En raison du mélange sauvage d’armes et du manque de mécaniciens formés, la logistique et l’entretien de l’équipement sont un gâchis.
«Ce manque d’entretien et de logistique coordonnés se traduit également dans les soins médicaux. L’évacuation sanitaire et les soins sont aléatoires. Des médecins de combat ukrainiens expérimentés ont déclaré à plusieurs reprises que de nombreuses personnes évacuées auraient survécu si elles avaient obtenu des soins adéquats en temps opportun. Les forces armées ukrainiennes peuvent résoudre ce problème grâce à un processus logistique systématique».
Les forces spéciales ukrainiennes sont principalement utilisées comme infanterie alors même qu’elles devraient être utilisées pour des missions plus exigeantes. Il y a aussi des missions gimmick :
«Les unités des forces spéciales ukrainiennes composées de volontaires internationaux vendent leurs services aux commandants d’unités conventionnelles sans qu’une mission soit liée à un objectif stratégique ou opérationnel. Un exemple de mission était celui d’un commandant de brigade conventionnel qui avait signalé à son commandement qu’il avait occupé un village pris aux Russes. Lorsqu’il s’est rendu compte que les informations dont il disposait étaient erronées et qu’ils s’étaient arrêtés net, il a demandé à l’unité des forces d’opérations spéciales internationales de se rendre dans le village occupé et de prendre une photo d’un drapeau ukrainien placé au sommet d’un bâtiment au centre du village».

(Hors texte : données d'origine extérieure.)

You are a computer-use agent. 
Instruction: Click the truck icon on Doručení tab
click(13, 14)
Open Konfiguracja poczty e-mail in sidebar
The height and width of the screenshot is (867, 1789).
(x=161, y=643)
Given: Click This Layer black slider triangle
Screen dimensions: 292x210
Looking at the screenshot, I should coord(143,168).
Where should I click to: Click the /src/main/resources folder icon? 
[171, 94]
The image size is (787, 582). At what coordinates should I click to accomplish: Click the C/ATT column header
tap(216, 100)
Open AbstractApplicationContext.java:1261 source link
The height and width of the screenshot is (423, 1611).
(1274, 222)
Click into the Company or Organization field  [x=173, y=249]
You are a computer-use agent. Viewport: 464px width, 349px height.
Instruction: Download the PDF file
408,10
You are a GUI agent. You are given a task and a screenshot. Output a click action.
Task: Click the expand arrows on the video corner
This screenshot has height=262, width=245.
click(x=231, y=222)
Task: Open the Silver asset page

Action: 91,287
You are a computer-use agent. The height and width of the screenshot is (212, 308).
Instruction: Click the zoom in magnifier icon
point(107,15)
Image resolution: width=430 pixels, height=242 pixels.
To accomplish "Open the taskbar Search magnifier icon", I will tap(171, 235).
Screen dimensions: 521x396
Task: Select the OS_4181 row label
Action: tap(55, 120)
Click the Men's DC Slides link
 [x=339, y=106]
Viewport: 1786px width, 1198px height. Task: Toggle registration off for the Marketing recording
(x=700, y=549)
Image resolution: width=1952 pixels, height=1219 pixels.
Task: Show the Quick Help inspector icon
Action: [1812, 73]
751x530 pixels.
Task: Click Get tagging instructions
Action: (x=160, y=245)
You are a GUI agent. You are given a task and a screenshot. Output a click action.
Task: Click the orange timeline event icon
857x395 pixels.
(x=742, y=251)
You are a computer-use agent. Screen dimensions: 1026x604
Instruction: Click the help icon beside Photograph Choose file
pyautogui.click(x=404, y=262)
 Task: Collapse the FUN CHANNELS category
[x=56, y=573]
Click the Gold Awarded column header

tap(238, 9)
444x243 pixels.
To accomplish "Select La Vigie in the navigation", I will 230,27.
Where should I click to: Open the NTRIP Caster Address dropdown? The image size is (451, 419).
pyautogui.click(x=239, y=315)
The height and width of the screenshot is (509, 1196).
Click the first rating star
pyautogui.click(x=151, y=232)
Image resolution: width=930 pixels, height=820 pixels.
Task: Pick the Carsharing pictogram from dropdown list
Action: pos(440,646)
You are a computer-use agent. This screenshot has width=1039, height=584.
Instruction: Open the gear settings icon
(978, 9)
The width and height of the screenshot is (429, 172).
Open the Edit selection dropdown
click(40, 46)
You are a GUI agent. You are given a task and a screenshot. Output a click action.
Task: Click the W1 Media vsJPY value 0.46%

Une mission suicide pour cacher les faux rapports des commandants
Les auteurs affirment que la plupart des problèmes ci-dessus pourraient être résolus par une formation plus «occidentale». Cependant, que sont devenues les dernières armées que les forces «occidentales» ont entraînées en Irak et en Afghanistan ? Les deux se sont effondrées. Une armée doit refléter la société et la culture locales. Elle ne peut pas être formée de haut en bas par des forces extérieures.
Depuis 2015, l’armée ukrainienne a été constituée et entraînée par les forces américaines et britanniques. Ce que les auteurs de WotR décrivent en est le résultat.